Por exemplo, o primeiro grupo, APT 28, com frequência usa a mesma tática: registrar um domínio cujo nome é semelhante ao de seu alvo e enganar os usuários para que revelem suas senhas quando logarem no site errado. Nesse caso, os hackers montaram "misdepatrment.com" --trocando duas letras-- para visar alvos do MIS Department, que administra redes para o Comitê Democrata.

Mais revelador foi que os hackers ligaram esse domínio a um endereço IP que tinham usado em invasões anteriores, dando aos investigadores uma maneira de procurar padrões. Eles também usaram as mesmas ferramentas de malware, que às vezes incluíam chaves de segurança ou criptografia únicas, uma espécie de impressão digital. Essas impressões digitais foram encontradas em outros ataques, como uma invasão em 2015 no Parlamento alemão, que a Rússia, especificamente o APT 28, provavelmente havia realizado, segundo autoridades da inteligência alemã.

Tanto o APT 28 como o APT 29 usam métodos "consistentes com capacidades em nível de Estado-nação", segundo um relatório da CrowdStrike, e eles visam militares estrangeiros e empreiteiras contratadas por militares em um padrão que "reflete de perto os interesses estratégicos do governo russo".

Outro relatório, feito pela firma de segurança FireEye em julho de 2015, indicou que os hackers aparentemente saem do ar nos feriados oficiais russos e reaparecem para operar em horários coerentes com o dia de trabalho russo.

Tais intrusões, embora perturbadoras, estão dentro dos limites esperados de espionagem internacional. O caso assumiu um rumo surpreendente em junho, depois que autoridades do Partido Democrata, talvez vendo uma oportunidade de pintar Trump como o candidato favorito de Moscou, revelou a aparente infiltração ao jornal "The Washington Post".

Em 24 horas, alguém usando o nome de Guccifer 2.0 havia aberto um blog no WorldPress e feito uma declaração abrangente: ele, e não a Rússia, tinha sido o responsável pela invasão no Comitê Democrata, e o havia feito sozinho.

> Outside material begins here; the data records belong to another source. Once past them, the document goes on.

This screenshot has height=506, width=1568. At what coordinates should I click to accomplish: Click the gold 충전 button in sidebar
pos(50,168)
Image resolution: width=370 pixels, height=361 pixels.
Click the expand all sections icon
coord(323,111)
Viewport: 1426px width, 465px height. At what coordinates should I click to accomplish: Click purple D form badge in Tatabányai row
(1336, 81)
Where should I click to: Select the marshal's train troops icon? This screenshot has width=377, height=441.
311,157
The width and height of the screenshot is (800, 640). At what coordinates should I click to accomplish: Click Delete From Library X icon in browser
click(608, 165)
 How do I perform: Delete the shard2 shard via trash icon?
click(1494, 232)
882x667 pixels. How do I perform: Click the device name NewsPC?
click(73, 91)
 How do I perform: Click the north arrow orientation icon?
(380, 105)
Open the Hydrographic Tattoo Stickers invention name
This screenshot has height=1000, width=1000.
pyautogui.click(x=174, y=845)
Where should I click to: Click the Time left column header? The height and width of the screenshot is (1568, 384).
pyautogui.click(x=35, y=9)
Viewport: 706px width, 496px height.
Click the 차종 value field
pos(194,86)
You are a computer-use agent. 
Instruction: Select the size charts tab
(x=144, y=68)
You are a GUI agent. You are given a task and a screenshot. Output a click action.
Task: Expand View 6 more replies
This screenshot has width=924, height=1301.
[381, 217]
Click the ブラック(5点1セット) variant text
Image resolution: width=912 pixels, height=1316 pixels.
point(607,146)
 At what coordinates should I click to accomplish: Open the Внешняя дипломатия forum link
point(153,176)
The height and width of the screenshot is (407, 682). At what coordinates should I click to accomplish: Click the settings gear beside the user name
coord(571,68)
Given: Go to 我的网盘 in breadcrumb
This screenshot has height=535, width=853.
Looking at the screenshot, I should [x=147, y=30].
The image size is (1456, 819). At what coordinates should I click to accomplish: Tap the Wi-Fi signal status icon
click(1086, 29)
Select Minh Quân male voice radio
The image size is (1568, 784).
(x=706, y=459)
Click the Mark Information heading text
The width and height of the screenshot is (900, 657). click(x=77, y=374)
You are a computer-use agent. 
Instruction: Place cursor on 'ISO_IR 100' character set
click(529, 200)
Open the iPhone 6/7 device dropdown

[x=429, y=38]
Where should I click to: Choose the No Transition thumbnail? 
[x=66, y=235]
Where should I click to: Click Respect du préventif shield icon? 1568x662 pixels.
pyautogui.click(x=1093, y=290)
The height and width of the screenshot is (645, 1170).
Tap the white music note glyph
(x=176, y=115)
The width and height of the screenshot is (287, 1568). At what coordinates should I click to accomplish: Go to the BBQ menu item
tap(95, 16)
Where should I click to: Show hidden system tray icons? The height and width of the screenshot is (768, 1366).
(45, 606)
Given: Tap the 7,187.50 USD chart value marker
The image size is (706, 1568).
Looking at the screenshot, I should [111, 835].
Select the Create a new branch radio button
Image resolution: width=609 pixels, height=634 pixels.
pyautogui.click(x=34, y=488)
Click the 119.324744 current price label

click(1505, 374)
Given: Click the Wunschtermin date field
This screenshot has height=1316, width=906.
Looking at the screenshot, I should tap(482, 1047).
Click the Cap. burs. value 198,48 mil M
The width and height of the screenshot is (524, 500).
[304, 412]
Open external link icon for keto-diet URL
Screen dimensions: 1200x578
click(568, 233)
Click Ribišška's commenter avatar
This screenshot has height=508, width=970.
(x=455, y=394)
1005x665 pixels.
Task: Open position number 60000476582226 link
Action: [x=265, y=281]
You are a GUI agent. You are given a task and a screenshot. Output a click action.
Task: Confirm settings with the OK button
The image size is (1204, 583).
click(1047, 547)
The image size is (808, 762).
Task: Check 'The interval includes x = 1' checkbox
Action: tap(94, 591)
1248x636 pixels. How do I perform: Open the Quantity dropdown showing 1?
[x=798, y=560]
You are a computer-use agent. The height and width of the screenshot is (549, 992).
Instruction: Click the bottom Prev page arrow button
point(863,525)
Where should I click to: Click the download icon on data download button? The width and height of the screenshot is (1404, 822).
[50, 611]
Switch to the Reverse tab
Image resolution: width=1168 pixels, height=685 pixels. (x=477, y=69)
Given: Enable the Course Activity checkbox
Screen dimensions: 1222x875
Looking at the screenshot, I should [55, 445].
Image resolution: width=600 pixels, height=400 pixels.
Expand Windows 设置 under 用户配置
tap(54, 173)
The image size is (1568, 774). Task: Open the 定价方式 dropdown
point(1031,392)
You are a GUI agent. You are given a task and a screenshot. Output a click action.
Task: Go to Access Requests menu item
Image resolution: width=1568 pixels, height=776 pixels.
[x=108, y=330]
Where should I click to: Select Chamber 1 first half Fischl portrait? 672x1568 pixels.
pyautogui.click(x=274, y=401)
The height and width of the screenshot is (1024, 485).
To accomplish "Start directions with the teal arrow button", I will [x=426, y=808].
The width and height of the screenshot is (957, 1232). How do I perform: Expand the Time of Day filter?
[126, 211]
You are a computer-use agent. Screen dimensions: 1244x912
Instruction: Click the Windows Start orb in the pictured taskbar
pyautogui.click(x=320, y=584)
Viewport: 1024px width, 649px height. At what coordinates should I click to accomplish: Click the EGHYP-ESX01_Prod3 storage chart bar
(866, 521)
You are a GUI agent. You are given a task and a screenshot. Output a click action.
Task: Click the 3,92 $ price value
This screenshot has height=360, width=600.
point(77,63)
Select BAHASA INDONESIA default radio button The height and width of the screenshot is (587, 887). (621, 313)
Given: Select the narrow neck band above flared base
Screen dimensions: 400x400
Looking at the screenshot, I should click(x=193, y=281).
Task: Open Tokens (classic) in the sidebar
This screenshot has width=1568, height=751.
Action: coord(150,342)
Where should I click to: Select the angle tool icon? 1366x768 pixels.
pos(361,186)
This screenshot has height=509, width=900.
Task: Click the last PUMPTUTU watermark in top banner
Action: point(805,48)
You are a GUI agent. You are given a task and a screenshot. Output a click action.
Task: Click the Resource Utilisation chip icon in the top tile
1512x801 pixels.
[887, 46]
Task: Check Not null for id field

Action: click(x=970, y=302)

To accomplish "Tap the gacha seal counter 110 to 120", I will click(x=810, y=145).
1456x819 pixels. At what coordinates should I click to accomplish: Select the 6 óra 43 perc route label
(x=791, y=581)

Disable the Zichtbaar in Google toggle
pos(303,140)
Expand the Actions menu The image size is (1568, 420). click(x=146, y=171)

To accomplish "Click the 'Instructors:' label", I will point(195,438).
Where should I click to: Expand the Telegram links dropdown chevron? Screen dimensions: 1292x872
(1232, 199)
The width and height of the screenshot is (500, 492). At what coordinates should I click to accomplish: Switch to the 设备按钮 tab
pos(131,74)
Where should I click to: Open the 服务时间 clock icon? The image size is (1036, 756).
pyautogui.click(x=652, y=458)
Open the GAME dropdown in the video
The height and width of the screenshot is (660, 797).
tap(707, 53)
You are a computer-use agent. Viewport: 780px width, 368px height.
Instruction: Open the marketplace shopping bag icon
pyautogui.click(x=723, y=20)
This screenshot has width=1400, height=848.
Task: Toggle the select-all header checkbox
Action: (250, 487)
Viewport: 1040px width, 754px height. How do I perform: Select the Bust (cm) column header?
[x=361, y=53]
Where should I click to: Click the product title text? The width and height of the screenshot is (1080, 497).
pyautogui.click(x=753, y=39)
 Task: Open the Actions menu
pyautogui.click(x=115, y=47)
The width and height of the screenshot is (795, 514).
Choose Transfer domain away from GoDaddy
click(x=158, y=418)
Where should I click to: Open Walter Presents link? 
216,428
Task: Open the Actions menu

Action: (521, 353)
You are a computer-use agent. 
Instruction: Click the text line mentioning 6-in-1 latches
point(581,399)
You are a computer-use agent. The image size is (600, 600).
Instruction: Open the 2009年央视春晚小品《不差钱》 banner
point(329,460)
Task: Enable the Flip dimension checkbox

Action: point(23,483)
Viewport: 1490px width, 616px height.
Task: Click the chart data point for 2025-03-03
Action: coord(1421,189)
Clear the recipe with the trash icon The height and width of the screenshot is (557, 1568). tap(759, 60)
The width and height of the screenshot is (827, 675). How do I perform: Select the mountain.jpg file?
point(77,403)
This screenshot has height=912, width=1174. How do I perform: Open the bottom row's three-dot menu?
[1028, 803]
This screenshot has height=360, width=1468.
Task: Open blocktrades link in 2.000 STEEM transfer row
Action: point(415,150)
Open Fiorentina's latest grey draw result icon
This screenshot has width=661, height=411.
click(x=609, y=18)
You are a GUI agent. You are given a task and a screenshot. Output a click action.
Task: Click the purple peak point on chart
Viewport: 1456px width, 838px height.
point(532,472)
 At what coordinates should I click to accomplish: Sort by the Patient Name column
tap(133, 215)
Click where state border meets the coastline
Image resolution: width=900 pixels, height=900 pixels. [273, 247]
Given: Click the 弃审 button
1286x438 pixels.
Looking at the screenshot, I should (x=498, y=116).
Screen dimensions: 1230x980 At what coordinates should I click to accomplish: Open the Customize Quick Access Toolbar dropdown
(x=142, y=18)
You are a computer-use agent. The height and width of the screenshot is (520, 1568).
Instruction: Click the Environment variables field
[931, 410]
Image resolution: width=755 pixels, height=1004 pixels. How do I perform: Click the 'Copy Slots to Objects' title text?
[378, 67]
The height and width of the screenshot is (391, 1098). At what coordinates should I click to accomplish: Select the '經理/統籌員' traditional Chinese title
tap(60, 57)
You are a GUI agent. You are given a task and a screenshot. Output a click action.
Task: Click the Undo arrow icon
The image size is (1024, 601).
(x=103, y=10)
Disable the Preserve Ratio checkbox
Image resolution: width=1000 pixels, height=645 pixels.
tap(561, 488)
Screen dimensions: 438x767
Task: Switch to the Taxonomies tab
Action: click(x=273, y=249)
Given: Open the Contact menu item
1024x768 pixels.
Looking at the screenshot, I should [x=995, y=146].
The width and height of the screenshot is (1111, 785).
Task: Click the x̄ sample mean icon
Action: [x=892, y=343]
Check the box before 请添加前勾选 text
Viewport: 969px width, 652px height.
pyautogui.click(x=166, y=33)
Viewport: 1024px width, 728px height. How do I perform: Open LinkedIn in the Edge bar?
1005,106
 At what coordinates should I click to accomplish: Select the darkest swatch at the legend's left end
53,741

Ele também disse que tinha roubado milhares de e-mails internos, a primeira menção em público de tal furto. Ele forneceu evidências, postando uma série de documentos roubados e vazando outros para canais de notícias, assim como para o WikiLeaks. Seu nome, disse ele, era uma homenagem a um famoso hacker romeno conhecido por Guccifer e que estava preso desde 2014.

Mas os documentos de Guccifer 2.0, embora autênticos, contradiziam suas alegações de que tinha agido só --e forneciam evidências de envolvimento do Estado russo. Alguns arquivos, por exemplo, incluíam metadados mostrando que tinham sido abertos por computadores que operavam na língua russa. Outro tinha sido modificado por um processador de texto registrado para Felix Edmundovich, transformado em alfabeto cirílico, uma clara referência a Felix E. Dzerzhinsky, fundador da polícia secreta soviética.

O grupo de análises de segurança ThreatConnect concluiu que Guccifer 2.0 "muito provavelmente é uma iniciativa de negação e engano" (D&D na sigla em inglês) destinada a projetar dúvidas sobre a responsabilidade russa pelo ataque. Mais tarde ela encontrou metadados nos e-mails de Guccifer 2.0 que sugerem que ele os havia enviado de redes russas, assim como alguns paralelos com redes usadas por APT 28, o grupo russo.

A teoria, amplamente compartilhada por analistas de cibersegurança, é que as agências de inteligência russas, antes denunciadas pelo relatório em junho no "Washington Post", construíram Guccifer 2.0 para desviar a atenção dessas acusações. O pensamento por trás desses métodos é detalhado na doutrina militar formal da Rússia, que pede engano e desinformação, muitas vezes por meio das chamadas operações de informação, para semear confusão e manter a negabilidade.

Na semana passada, os hackers divulgaram cerca de 20 mil e-mailspor um canal diferente: o WikiLeaks, que tem longa experiência em revelar documentos de informação incriminadora. Por isso essa divulgação oferece pouca informação forense nova. Mas especialistas em segurança dizem que poderemos ter mais oportunidades de caçar pistas: os hackers tiveram acesso a muito mais que apenas esses e-mails, e depois da manobra da semana passada podem ser tentados a vazar mais.